Entdeckung und Erhaltung
Datierung
Funktion
Einzelheiten der Konstruktion
Aufbewahrung
Entdeckung und Erhaltung
Das spätantike Schiff 5 aus Mainz
wurde im Winter 1981/82 in der Baugrube für das Hotel Hilton
II an der Löhrstraße zusammen mit vier weiteren entdeckt.
Ursprünglich auf 16 m Länge erhalten , konnte nur die
vordere, 9 m lange Partie vom Bug bis kurz hinter den Mastspant
geborgen werden.
Dieser Teil zeichnet Schiff 5 vor den übrigen
spätantiken Wracks aus, denn bei den Schiffen 1, 2, 3 und
4 haben nur die Heckpartien die Zeiten überdauert. Auf beiden
Seiten ist der Schiffsboden bis zur Kimmung vorhanden. Die Breite
am Mast beträgt 1,95 m, die Höhe noch 42 cm.
Datierung
Nach den dendrochronologischen Untersuchungen
wurden die für den Bau benutzten Eichen in den 80er und 90er
Jahren des 4. Jahrhunderts n.Chr. gefällt. Wie in Schiff 1 wurde auch bei Schiff 5 eine Bronzemünze zwischen einem Spant und der Bordwand gefunden. Ihr schlechter Erhaltungszustand läßt aber keine Datierung zu.
Funktion
Das Schiff 5 gehört zum Typ A der
spätantiken Schiffe aus Mainz, einem schnellen Mannschaftstransporter,
wie ihn der Nachbau Mainz A im Museum für Antike Schiffahrt in
Mainz darstellt. Solche Fahrzeuge konnten gerudert und gesegelt
werden und waren für den Einsatz auf Flüßen bestimmt.

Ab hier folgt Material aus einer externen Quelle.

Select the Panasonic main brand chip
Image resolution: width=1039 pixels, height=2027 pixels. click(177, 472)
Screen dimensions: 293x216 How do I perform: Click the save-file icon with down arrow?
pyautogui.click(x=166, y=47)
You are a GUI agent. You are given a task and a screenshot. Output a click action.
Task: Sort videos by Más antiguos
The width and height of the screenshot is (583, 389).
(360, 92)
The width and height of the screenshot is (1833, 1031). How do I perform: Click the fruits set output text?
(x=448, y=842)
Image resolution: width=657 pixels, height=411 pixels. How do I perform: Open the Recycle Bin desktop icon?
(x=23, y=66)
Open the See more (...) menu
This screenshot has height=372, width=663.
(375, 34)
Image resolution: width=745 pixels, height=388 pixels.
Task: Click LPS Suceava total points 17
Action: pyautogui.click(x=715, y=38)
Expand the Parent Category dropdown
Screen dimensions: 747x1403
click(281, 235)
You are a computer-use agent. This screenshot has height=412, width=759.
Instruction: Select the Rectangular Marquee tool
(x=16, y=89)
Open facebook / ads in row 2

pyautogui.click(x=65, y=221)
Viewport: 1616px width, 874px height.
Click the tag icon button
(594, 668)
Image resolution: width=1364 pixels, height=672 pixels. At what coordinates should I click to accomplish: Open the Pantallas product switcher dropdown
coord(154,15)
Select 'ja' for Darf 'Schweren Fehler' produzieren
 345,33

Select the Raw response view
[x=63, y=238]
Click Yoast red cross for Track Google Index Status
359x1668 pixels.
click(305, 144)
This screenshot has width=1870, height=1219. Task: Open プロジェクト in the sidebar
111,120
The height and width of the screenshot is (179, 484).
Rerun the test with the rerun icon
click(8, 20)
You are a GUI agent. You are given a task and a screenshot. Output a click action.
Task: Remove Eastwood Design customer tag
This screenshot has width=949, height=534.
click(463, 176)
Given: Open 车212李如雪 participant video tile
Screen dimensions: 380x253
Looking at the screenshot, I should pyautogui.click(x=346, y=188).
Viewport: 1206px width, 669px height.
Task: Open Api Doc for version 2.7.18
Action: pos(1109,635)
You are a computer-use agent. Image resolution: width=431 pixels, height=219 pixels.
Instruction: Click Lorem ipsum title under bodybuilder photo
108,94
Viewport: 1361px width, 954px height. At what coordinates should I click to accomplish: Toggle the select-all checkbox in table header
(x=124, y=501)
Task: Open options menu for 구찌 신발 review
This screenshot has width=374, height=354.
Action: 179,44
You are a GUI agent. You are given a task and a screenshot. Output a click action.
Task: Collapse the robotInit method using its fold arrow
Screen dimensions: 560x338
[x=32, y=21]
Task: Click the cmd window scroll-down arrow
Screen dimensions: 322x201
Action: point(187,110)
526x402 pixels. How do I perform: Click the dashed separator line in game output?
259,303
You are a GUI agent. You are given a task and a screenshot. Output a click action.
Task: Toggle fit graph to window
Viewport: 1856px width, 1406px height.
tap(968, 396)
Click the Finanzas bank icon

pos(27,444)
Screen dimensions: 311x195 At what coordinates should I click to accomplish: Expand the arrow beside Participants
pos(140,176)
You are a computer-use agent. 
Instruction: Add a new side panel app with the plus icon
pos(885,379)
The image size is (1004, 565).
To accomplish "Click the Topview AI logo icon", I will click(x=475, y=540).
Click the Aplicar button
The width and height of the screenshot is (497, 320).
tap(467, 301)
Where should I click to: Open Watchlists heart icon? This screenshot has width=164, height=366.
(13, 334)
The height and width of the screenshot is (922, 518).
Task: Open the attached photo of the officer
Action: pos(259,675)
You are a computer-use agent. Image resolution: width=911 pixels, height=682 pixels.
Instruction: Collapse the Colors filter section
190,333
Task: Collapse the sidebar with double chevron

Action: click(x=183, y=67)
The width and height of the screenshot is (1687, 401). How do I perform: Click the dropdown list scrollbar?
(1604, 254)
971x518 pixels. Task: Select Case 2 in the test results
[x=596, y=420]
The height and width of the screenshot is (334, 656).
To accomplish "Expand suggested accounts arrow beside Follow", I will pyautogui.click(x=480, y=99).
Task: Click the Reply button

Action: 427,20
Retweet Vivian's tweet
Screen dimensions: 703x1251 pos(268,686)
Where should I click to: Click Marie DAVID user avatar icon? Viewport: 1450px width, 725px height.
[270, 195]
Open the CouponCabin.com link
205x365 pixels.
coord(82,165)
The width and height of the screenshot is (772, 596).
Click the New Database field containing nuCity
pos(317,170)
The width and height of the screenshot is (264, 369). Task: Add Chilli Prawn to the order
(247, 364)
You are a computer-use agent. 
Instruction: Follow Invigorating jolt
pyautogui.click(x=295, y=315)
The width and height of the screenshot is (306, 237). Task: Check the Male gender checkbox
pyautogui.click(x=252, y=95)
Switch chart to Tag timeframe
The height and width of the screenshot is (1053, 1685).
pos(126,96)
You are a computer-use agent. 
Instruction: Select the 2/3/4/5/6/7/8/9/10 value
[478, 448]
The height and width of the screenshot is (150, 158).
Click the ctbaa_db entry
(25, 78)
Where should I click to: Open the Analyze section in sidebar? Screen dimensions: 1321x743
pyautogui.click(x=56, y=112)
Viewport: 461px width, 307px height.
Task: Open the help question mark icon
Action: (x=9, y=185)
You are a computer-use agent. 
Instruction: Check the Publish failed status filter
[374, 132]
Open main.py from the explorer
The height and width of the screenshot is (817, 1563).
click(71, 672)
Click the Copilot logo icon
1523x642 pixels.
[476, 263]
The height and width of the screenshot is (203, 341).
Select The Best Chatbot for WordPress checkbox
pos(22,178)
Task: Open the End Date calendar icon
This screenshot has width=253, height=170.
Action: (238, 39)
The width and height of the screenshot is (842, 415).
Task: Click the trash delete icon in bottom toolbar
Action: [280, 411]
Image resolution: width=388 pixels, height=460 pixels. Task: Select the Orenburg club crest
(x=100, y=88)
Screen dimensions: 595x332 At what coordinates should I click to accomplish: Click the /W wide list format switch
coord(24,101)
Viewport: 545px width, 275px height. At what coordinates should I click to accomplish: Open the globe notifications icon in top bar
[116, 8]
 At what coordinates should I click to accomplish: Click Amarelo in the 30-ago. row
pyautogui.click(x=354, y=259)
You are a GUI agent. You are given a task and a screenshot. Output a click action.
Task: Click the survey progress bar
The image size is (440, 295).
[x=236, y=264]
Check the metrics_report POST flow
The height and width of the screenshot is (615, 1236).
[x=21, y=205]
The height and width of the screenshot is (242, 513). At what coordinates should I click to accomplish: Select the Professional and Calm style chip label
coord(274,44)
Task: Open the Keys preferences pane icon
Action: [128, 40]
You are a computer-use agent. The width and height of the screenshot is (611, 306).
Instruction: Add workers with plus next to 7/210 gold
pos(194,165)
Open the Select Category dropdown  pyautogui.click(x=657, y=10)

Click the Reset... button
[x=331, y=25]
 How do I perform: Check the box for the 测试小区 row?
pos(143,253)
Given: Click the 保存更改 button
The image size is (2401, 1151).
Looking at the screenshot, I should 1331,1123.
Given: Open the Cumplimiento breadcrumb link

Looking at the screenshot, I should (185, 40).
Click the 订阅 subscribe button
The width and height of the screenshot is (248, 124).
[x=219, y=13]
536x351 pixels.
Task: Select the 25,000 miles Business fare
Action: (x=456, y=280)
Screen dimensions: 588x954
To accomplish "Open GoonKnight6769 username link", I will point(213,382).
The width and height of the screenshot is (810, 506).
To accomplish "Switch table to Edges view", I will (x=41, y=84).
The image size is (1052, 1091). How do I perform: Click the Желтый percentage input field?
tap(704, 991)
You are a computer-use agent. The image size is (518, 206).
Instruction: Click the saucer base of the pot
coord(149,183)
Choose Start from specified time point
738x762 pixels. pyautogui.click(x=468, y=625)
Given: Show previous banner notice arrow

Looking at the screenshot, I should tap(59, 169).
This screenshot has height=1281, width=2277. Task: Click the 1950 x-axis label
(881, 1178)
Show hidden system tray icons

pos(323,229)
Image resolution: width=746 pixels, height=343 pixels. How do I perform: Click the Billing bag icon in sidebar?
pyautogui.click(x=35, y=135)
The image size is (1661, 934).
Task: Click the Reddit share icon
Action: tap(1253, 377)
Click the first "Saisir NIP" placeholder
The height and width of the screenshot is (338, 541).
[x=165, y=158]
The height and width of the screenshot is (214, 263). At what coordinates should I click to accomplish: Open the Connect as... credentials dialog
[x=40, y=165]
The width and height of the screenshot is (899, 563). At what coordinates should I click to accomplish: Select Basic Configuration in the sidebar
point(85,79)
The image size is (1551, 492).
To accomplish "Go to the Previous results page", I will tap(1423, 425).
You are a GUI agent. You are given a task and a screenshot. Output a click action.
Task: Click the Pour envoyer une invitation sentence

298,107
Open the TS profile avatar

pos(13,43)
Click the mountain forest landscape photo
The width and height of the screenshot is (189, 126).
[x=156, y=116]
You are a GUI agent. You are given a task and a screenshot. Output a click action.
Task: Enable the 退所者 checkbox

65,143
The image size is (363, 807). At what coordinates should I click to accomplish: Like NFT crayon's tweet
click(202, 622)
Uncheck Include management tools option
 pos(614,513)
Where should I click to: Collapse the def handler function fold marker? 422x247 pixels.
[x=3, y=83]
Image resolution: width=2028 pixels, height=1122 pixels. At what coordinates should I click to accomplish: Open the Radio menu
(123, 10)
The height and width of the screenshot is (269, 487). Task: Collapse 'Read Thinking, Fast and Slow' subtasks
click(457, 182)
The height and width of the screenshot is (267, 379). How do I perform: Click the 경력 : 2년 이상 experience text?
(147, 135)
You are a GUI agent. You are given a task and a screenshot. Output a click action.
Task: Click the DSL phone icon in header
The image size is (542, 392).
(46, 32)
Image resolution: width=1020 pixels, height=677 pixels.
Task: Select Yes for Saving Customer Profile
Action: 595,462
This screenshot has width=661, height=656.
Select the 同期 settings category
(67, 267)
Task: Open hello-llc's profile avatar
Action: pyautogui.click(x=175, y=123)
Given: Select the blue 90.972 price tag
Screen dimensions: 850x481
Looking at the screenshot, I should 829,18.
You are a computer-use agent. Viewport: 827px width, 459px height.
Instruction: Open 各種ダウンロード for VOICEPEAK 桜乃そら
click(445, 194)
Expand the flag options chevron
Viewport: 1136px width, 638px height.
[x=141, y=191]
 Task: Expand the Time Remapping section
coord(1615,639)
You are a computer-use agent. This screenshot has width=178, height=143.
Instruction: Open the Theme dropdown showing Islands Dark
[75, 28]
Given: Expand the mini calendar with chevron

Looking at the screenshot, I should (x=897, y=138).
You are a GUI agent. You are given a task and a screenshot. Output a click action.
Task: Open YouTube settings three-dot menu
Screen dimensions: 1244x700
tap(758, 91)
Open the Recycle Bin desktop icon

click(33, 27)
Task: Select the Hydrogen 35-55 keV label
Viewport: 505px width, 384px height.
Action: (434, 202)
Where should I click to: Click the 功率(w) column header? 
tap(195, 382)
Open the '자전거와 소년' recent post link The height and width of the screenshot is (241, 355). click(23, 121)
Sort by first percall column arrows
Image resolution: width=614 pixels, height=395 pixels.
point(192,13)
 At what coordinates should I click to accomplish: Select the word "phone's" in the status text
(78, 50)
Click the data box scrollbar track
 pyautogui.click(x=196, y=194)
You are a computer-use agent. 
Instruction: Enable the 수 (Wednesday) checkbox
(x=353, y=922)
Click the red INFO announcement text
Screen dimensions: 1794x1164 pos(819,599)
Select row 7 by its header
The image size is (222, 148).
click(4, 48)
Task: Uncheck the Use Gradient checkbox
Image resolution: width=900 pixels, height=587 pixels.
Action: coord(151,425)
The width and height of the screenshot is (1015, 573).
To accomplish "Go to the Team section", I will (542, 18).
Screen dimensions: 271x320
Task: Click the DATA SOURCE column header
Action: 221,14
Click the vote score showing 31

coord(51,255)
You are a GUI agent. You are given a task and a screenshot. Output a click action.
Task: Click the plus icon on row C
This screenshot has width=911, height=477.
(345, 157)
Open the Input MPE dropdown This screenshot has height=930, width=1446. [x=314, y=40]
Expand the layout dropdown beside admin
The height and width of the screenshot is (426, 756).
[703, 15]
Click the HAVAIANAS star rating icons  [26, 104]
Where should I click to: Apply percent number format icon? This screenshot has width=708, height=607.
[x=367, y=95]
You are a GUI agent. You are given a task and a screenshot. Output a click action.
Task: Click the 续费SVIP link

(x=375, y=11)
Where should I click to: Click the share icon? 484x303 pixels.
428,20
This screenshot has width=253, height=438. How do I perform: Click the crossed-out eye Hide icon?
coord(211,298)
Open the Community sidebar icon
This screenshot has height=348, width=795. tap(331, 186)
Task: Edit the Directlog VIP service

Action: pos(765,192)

Einzelheiten der Konstruktion
Planken
Auch bei diesem Fahrzeug waren die 2
- 2,5 cm dicken, 21 - 24 cm breiten Planken ohne Nut-und-Feder-Verbindung kraweel
gesetzt. Von den auf jeder Seite noch erhaltenen fünf Plankengängen können der 3. und 5. Plankengang als Totgänge
angesprochen werden. Beim Plankengang Backbord 1 ließ sich eine stumpfe Schäftung beobachten. Gehalten wurde der Rumpf durch Eisennägel,
die Planken und Spanten miteinander verbanden. Dabei wurden die
Nägel durch vorgebohrte, mit Dübel versehene Löcher
geschlagen.
Kiel
Mit 8 cm ist der 20 cm breite Kiel der
höchste der spätantiken Mainzer Schiffe. In seiner Mitte erkennt man noch gut die Rinne f¨r das Bilgewasser. Auf dem Kiel finden sich im Abstand von ca. 35 cm Anrißlinien des antiken Bootsbauers für die Spanten. Dabei war der Sitz des Mastspants mit einem Andreaskreuz besonders markiert. Am vorderen Kielende liegt die Blattlasche des Vorderstevens auf und ist mit einem Bolzen befestigt.
Bug
Der Vordersteven besteht aus gewachsenem
Krummholz. Seine Spitze endet 42 cm über dem Kiel. Er ist an dieser Stelle zu dünn um anzunehmen, er sei in römischer Zeit länger gewesen. Für eine mö,gliche Schäftung fehlt jeglicher Hinweis etwa in Form eines Eisenbolzens o.ä.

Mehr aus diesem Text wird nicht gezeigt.